Getting Started as an Artist

Thursday 14 November 2019

Getting started as a musician can be tricky, it can be confusing and will always require a lot of hard work, so it's no surprise that a lot of artists, bands and projects never truly take off. Truth be told, it is difficult to say for certain what will work for you, as the music industry is changing so rapidly, however, there are definitely things that you, as an artist, can do if you wish to succeed in the industry.

First of all, and, perhaps, most importantly, make sure you have some form of recorded music. It's never been easier or cheaper to get a professional sounding single, or EP out there. If you live in a city with an active music scene,  you should be able to find professional studios that'll give you great results, and if not, you'll still most likely find a lot of aspiring producers with home studios who can produce music for you. Alternatively, many artists decide to invest in equipment so that they can record and produce themselves. Good USB interfaces such as the Focusrite 2i4, and good beginner condenser microphones such as the AT2035 can be found for fairly low prices, and together, with a bit of practice, they can produce excellent recordings.

The reasoning behind this is that, while you do need to be gigging as often as possible, and getting your name out there, your audiences need to be able to look you up and hear your music when they get home. If you've made a strong first impression on stage, but don't have any music available online, you're missing an opportunity to gain some long term fans. Not only that, if no one can hear your music, no one knows what you sound like, and that might make it incredibly difficult for you to get gigs and make connections with promoters and other musicians in the first place.

This brings me to my next point; Maintain a strong social media presence! If you're gigging often and have recordings, then you should be able to keep your fanbase updated, whether you've got a review from an online blog, playing a show soon, or planning an album release, your fans need to know about it, and, nowadays, your fans will be looking to learn everything they need to know about you from sites like Facebook and Twitter, so keep them updated and accurate. Your social media profiles will be the first things record labels look at once you've piqued their interest, so make sure that they're worth looking at.

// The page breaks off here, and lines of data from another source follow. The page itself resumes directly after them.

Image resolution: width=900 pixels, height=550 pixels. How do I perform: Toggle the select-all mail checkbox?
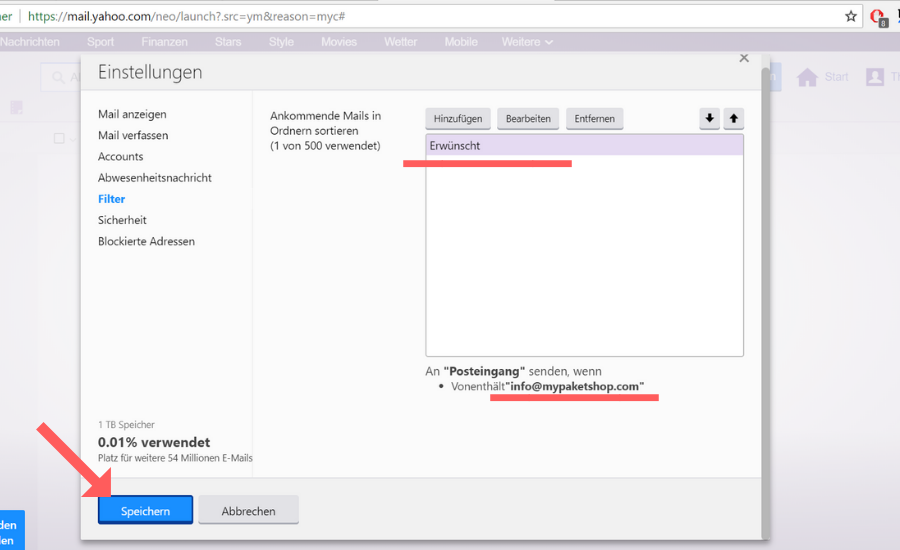(59, 138)
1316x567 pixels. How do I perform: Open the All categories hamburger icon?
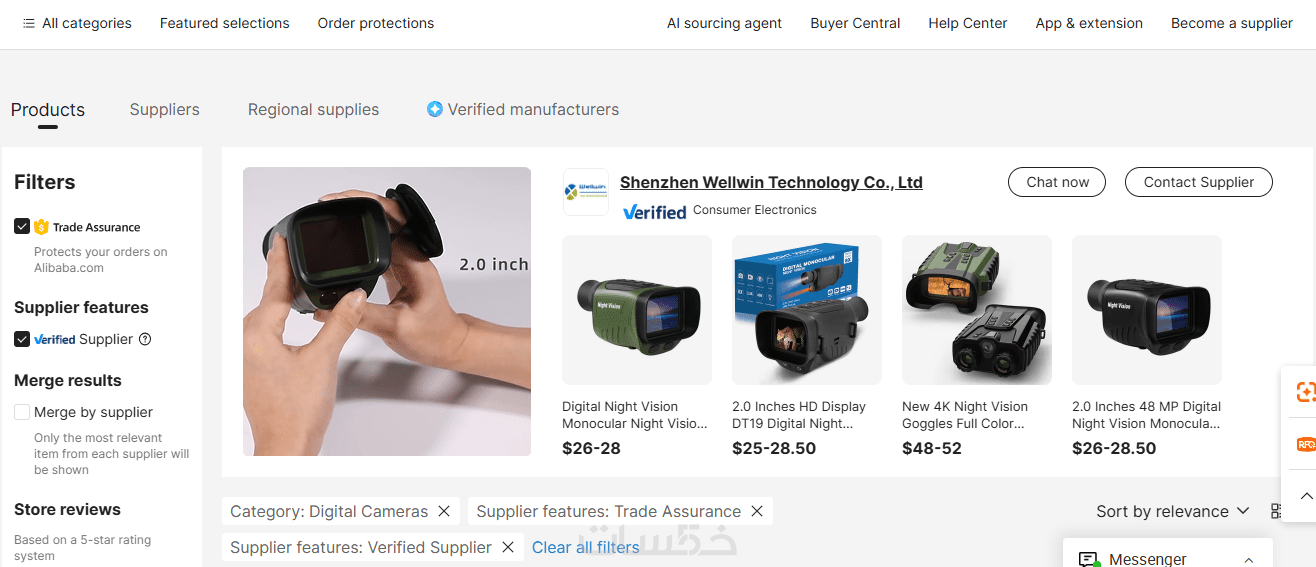29,23
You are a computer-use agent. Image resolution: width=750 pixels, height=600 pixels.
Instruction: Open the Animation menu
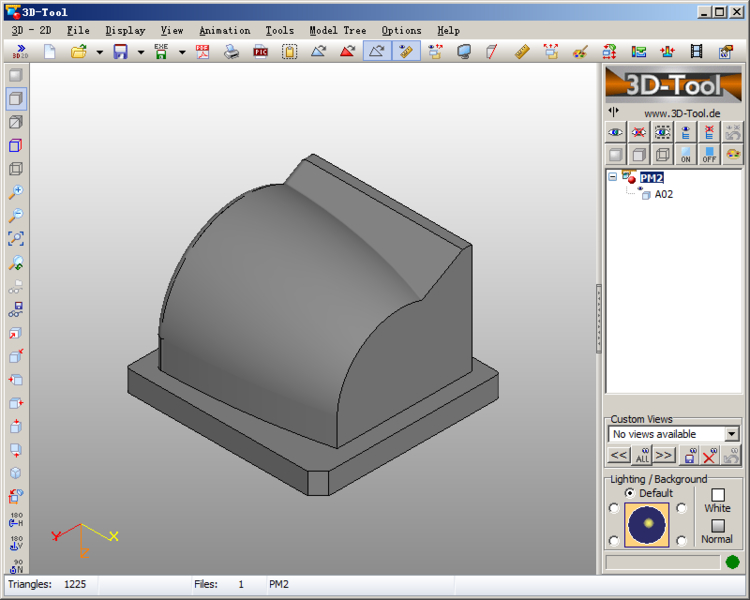pyautogui.click(x=224, y=30)
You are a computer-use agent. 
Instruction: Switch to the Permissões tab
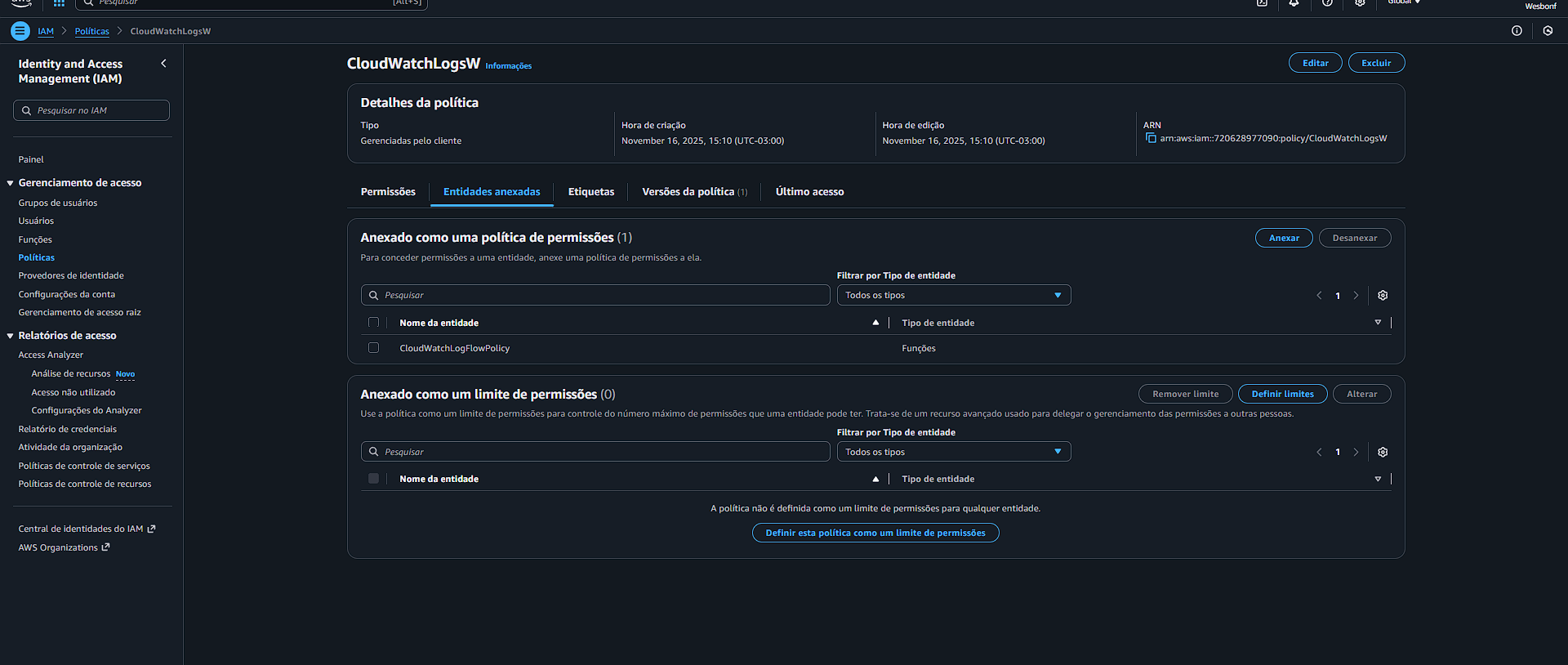pyautogui.click(x=388, y=192)
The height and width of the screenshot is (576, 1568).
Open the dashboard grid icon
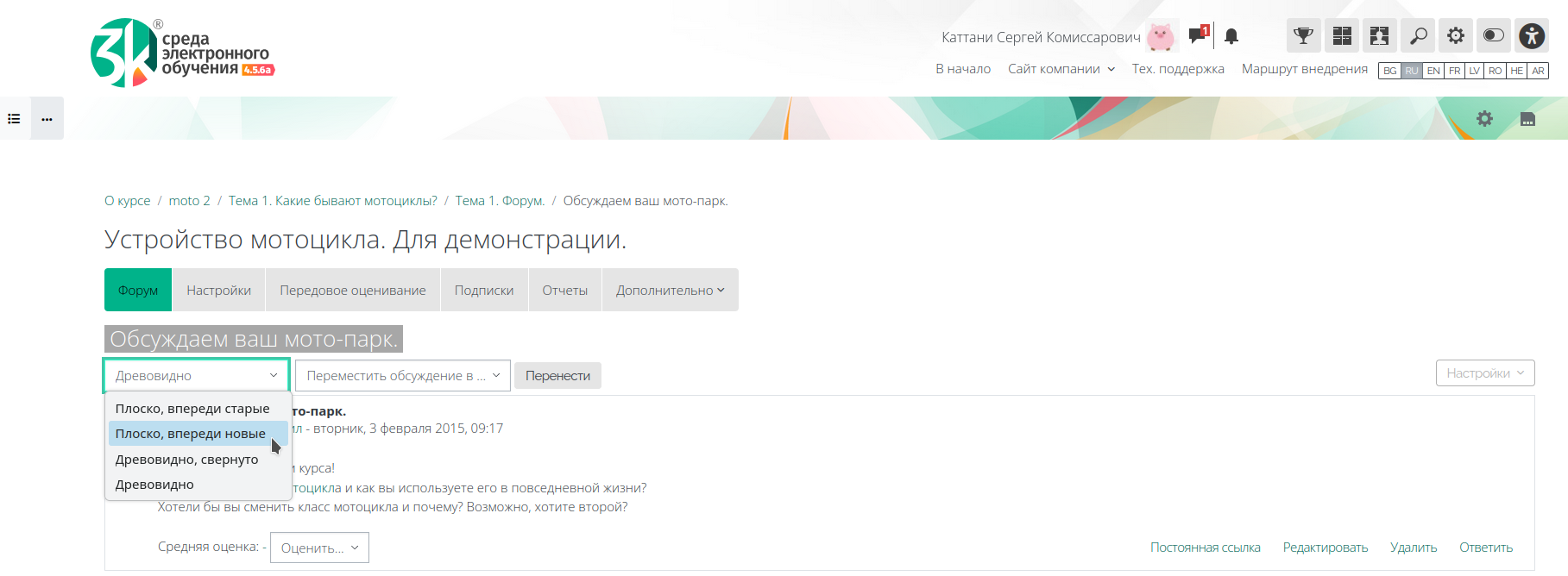[x=1341, y=36]
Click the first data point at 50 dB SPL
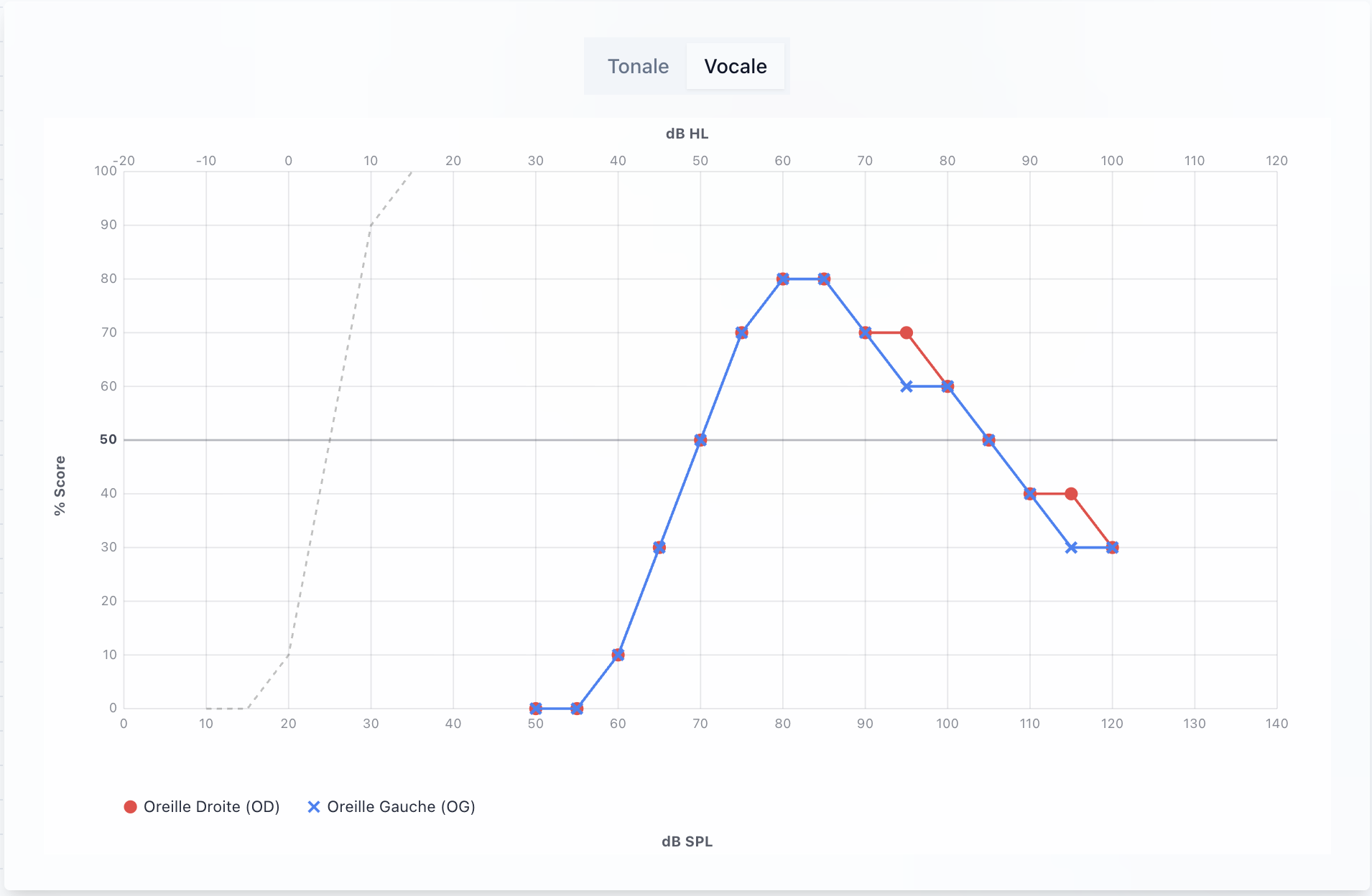The height and width of the screenshot is (896, 1372). [x=536, y=709]
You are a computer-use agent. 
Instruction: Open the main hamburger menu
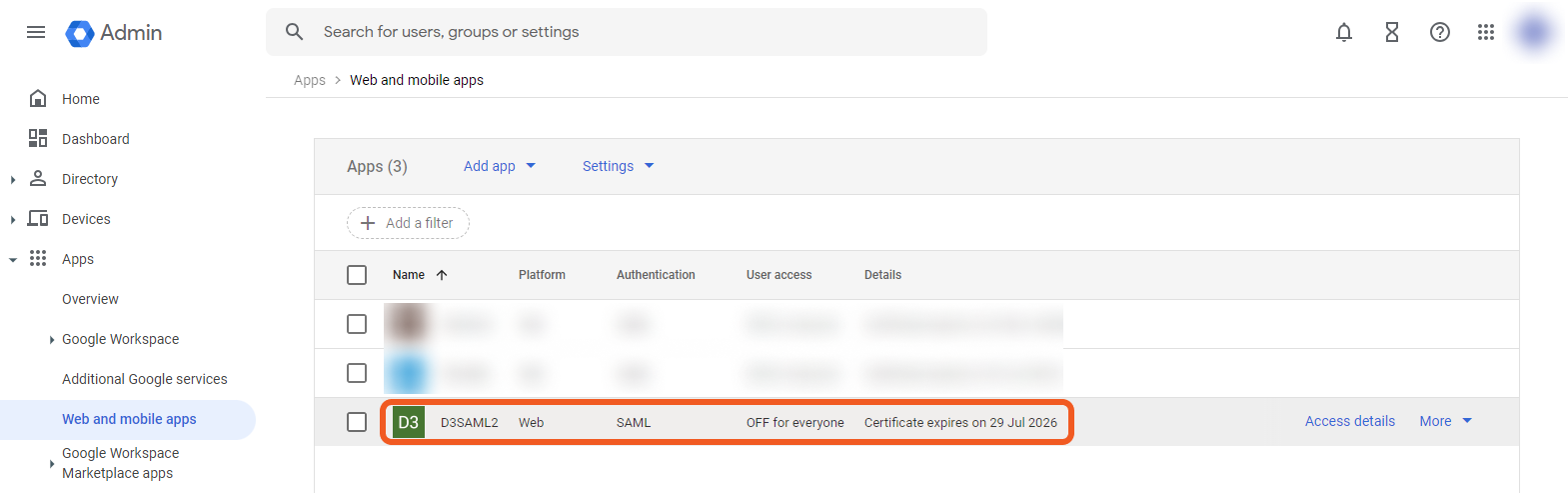coord(36,32)

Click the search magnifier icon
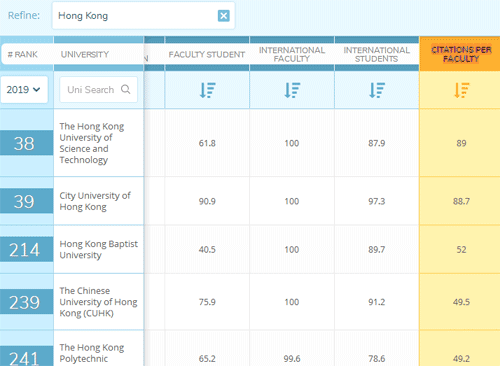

With all of this in place, you'll have a solid foundation that you can base your career upon, so from then, you're free to branch out into merchandise, networking with other musicians, branding, and really taking the next steps in your musical career. Nowadays, it's so easy to get lost in the fancy extras and forget about the fundamentals, having recorded music and engaging your fans effectively, so it's useful for them to be in place before you start investing your money into smoke machines and lighting rigs!